July comes on hot and breathless. Jim is kept busy carrying water to the men harvesting wheat. The Burdens enjoy having Ántonia around, even though she clatters pans in the kitchen and runs through the house. Early every morning she goes with Jim to the garden to get vegetables for dinner, and she tells him that she prefers working outdoors to working indoors. As Jim and Ántonia watch a thunderstorm from the chicken-house roof, he asks her why she isn't always nice like this. Her answer: "If I live here, like you, that is different. Things will be easy for you. But they will be hard for us."

Analysis

The novel has come full circle of the year. When Jim and Ántonia came to Nebraska, the potatoes were being dug and the pumpkins lying about the patch; now it is harvest time again. We have seen four seasons: the glorious, peaceful autumn; the bitter winter, with Mr. Shimerda's suicide; the restless spring, with the trouble between neighbors; and, finally, the harvest, with harmony restored. This is symbolic of the circular nature of life with all of its moments of happiness, hopes, promises, and disappointments.

Although Book I ends with a time of tranquility, Ántonia realizes that her life will not always be like this. She wishes she could be more like a man; she feels she needs to be hard to survive and master life on the hard Nebraska prairie.

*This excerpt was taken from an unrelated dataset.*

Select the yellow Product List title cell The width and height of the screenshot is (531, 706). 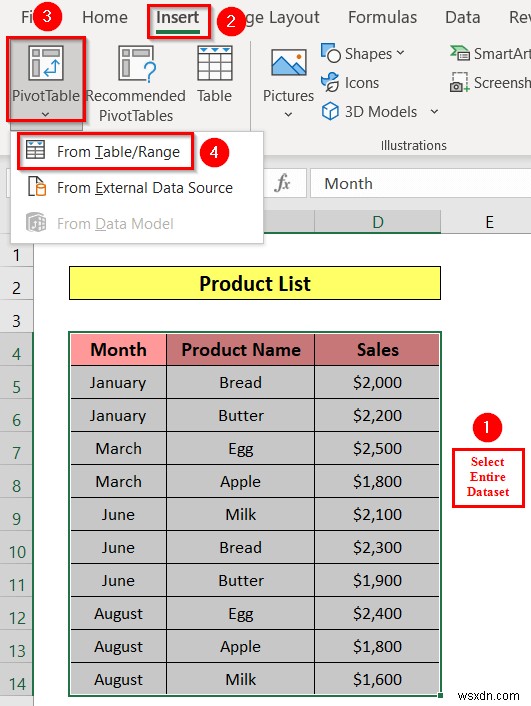[x=255, y=283]
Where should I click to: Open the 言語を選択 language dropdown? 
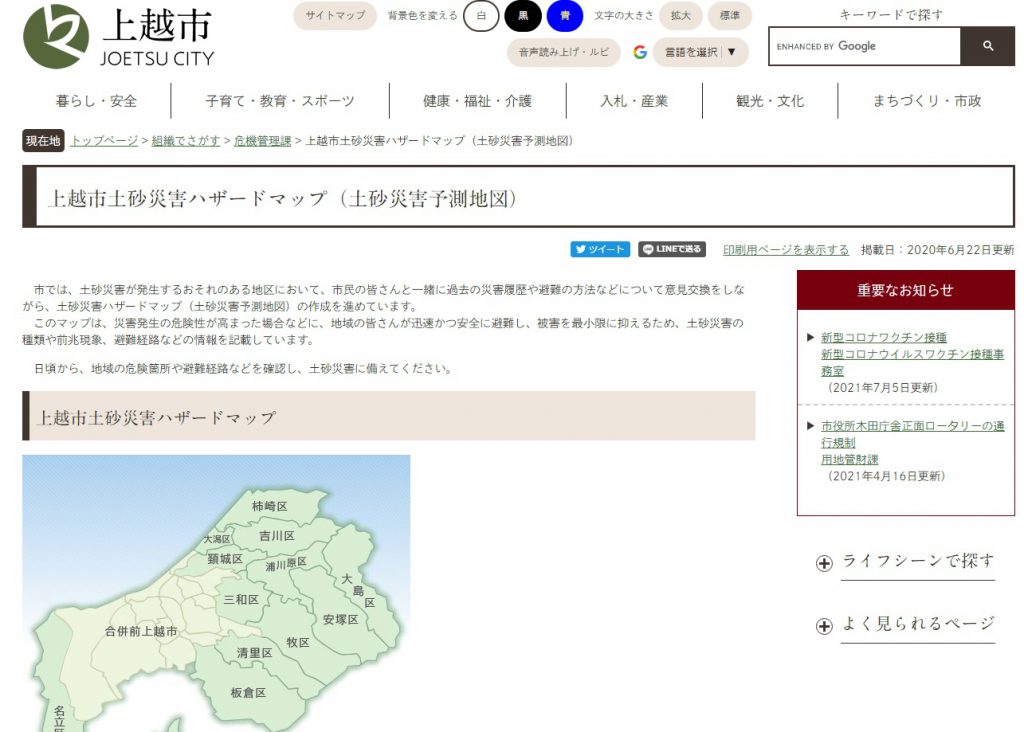click(x=700, y=52)
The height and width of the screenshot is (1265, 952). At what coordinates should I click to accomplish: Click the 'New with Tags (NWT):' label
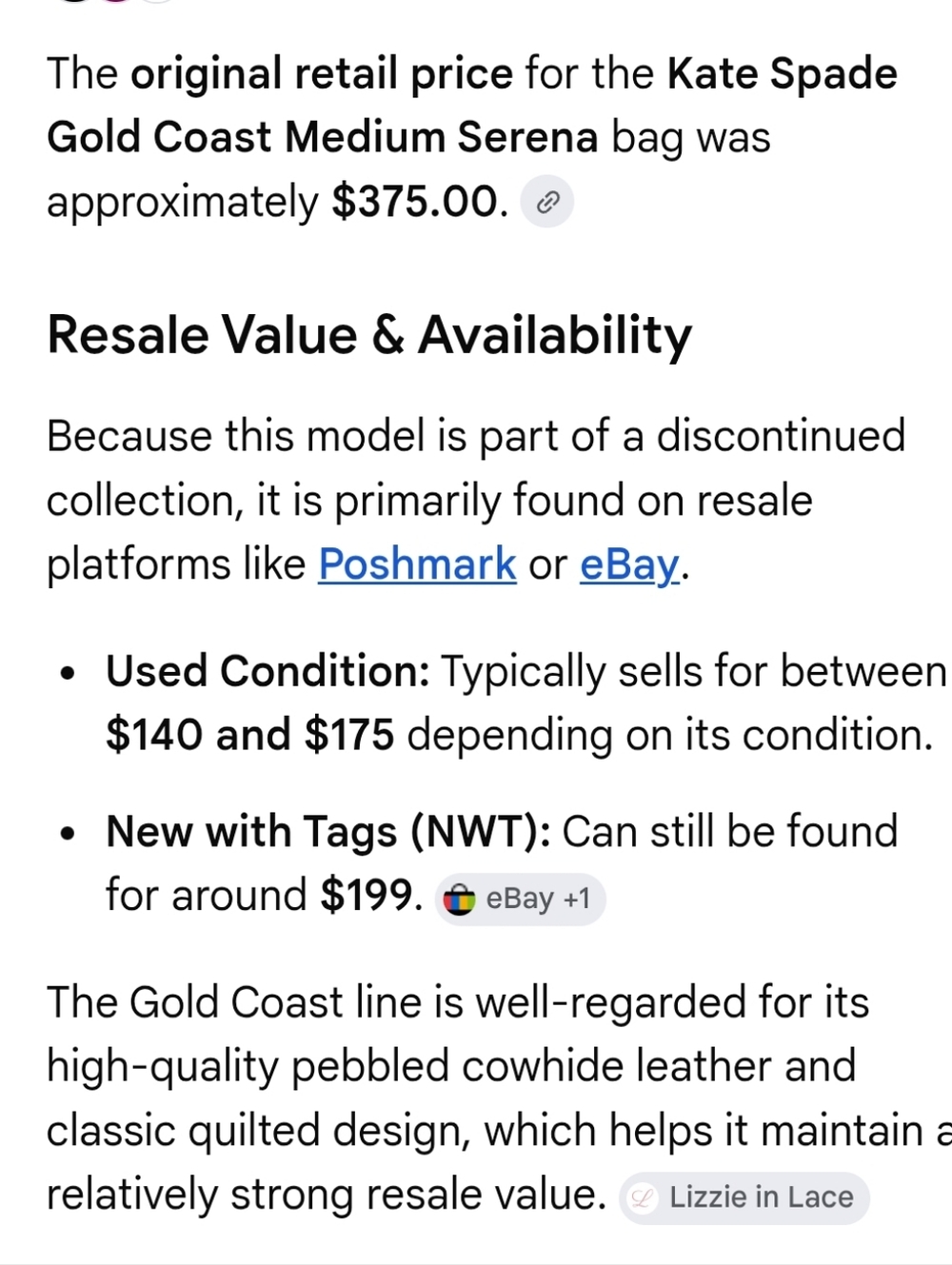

Her final words — "Things will be easy for you. But they will be hard for us." — are like a sinister prediction for more difficult times ahead.

Glossary

hayloft a loft, or upper story, in a barn or stable, for storing hay.

heat lightning lightning seen near the horizon, especially on hot evenings, and thought to be reflections of lightning on clouds below the horizon; its thunder is too distant to hear.